Please lift up myself and my friends and family in your prayers the next couple days. This trip to Chicago is weighing heavily on many people around me. We're praying that the tests will show the cancer is shrinking or completely gone (you have not because you ask not). However good news does not mean I'm cured, and bad news does not mean I'm not able to be cured. This is all a journey that requires one step and a time. Each day brings new information and new decisions. Please pray that I could gain some weight. I'm on a pretty strict very healthy diet, and it is very difficult to gain weight back that I lost during the first week of each cycle.
Sunday, June 5, 2011
I have been dwelling in Negative Nancy Land for most of Sunday afternoon. A major crybaby. It all started with a sick boy. Not Ryan, but Colton. He threw up when I was leaving my nephew's baseball game yesterday in Lowell, and has thrown up several other times along with some pretty nasty diarrhea. So today, I was starting to get concerned because he wasn't keeping anything down. Off to the ER we went to ensure that he was okay, and that he was hydrated enough. Not surprisingly, he wasn't, so my 13-month-old little had to be hooked up to his first IV and receive fluids.
So I started to think as I was sitting in Room 5 of the emergency room at Lakeshore Hospital... God, why me? WHY on earth does it seem like it's one thing after another? I see plenty of other people around us who are sailing through life with seemingly no problems right now. I have a husband with inoperable cancer, I have no job next year, and now my little boy is sick. Why do you choose to continue to challenge us like this? I'm getting sick of it! I don't want to watch my husband get hooked up to an IV machine and see another one of those "BIOHAZARD" bags brought to him. I don't want to see my toddler throw up everywhere. I don't want to have him at the hospital. I don't want this. I DON'T WANT THIS!
John 9:1-3: 1 As he went along, he saw a man blind from birth. 2 His disciples asked him, “Rabbi, who sinned, this man or his parents, that he was born blind?”
3 “Neither this man nor his parents sinned,” said Jesus, “but this happened so that the works of God might be displayed in him.”

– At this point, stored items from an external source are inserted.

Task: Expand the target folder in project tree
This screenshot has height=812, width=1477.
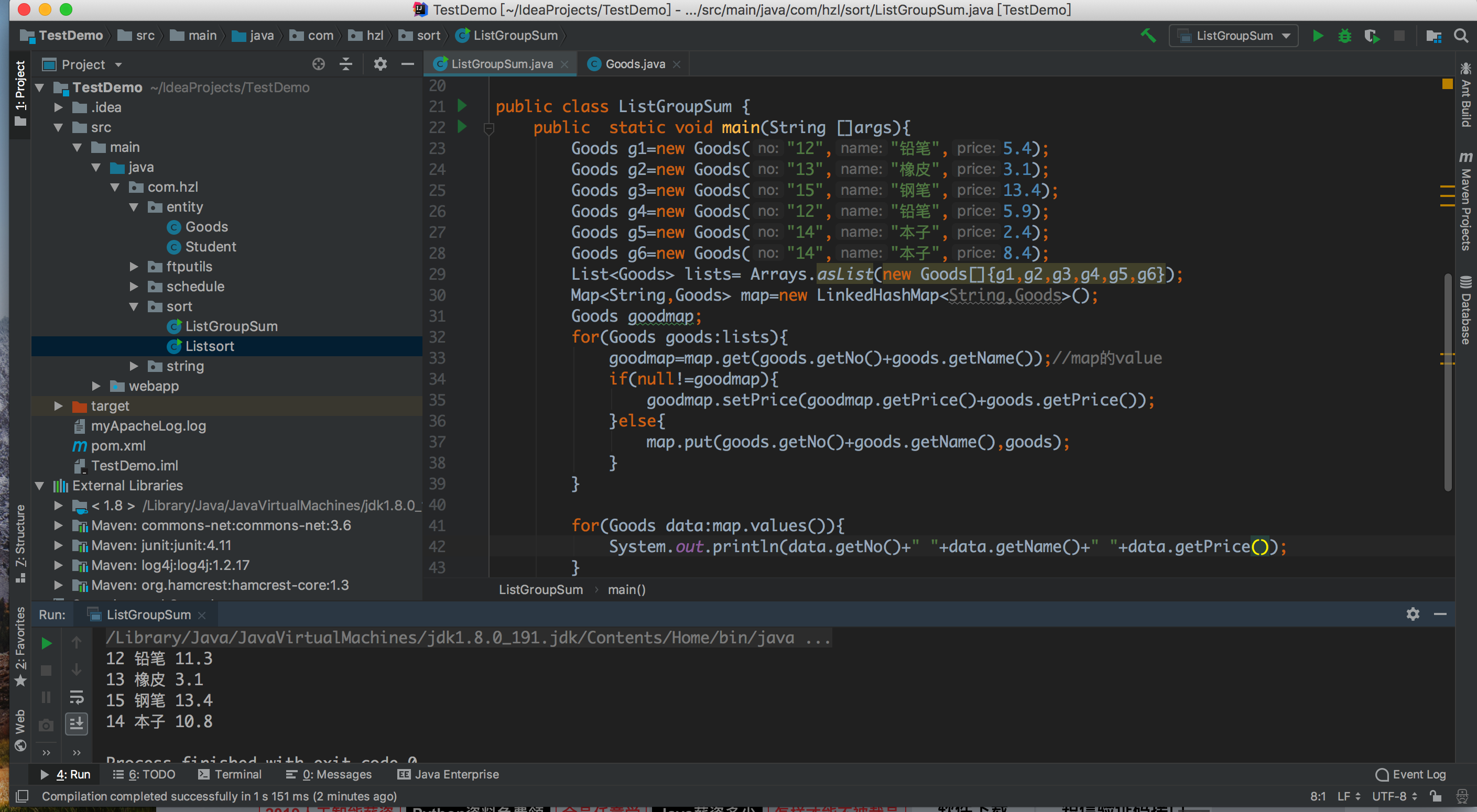Action: [58, 405]
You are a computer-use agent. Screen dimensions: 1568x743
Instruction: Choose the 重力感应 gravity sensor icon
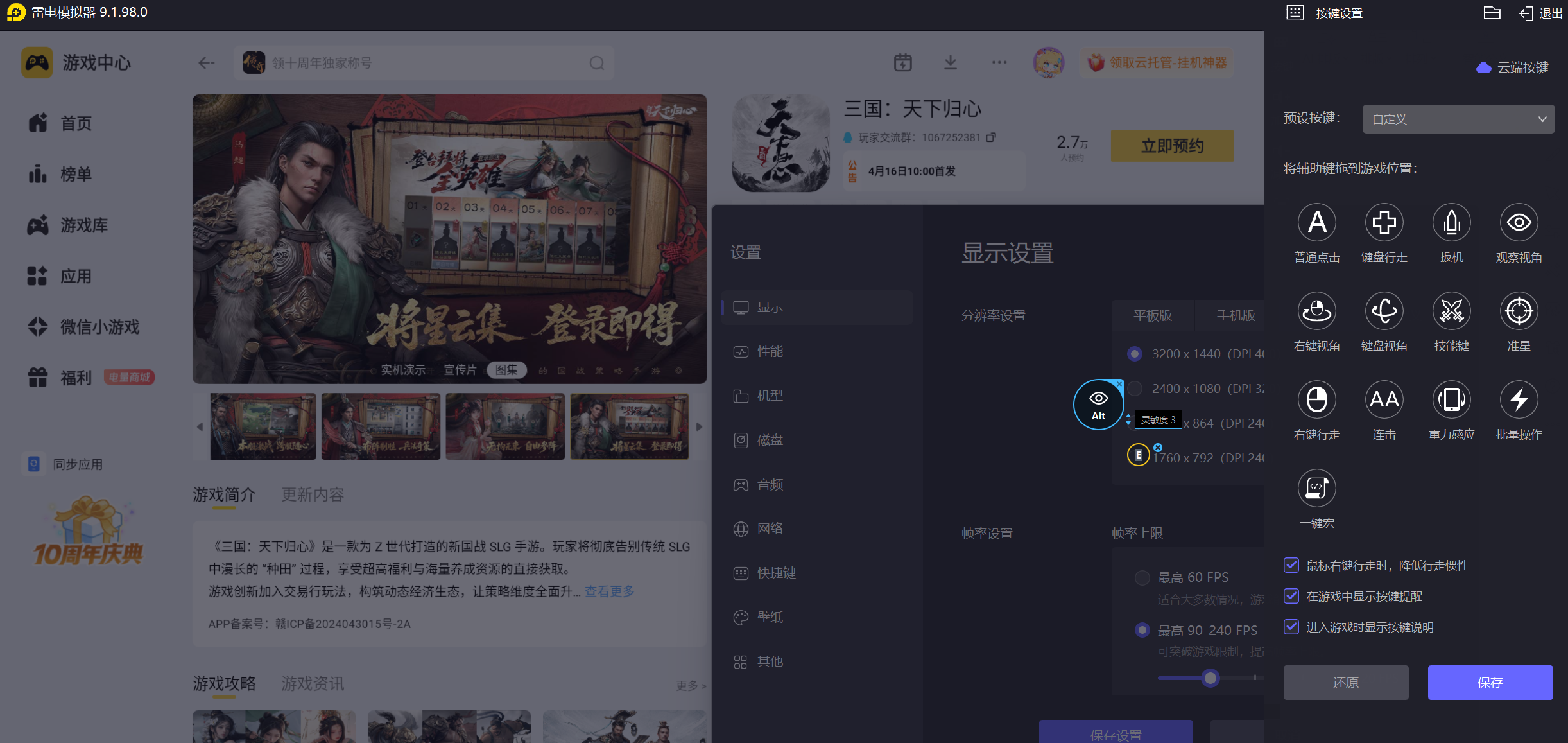1451,400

Right now, I feel like Ryan and I are experiencing a little bit of what the blind man experienced. I don't like that we are that family, the one who God is using to display whatever works He chooses to display through this (still hoping that he's choosing to show his awesome, miraculous healing power). But how cool is it that He is using us in the midst of this situation. I'm floored when someone says, "Your blog post impacted me." Or, "I've shared the link with someone else that has cancer and it has encouraged them." I feel blessed by the way that the Lord has used our cancer journey for so much good. If it weren't for that, this cancer would be totally unbearable.
I wish like anything that this cancer hadn't happened to my husband, but if there was ever a person to whom God could give a trial and get praise back tenfold, it would be Ryan. The works of God are on full display in his life. And it becomes more and more evident each day that God allowed this to happen to have us rely on Him more fully, and to glorify Him. Praise the Lord for those opportunities!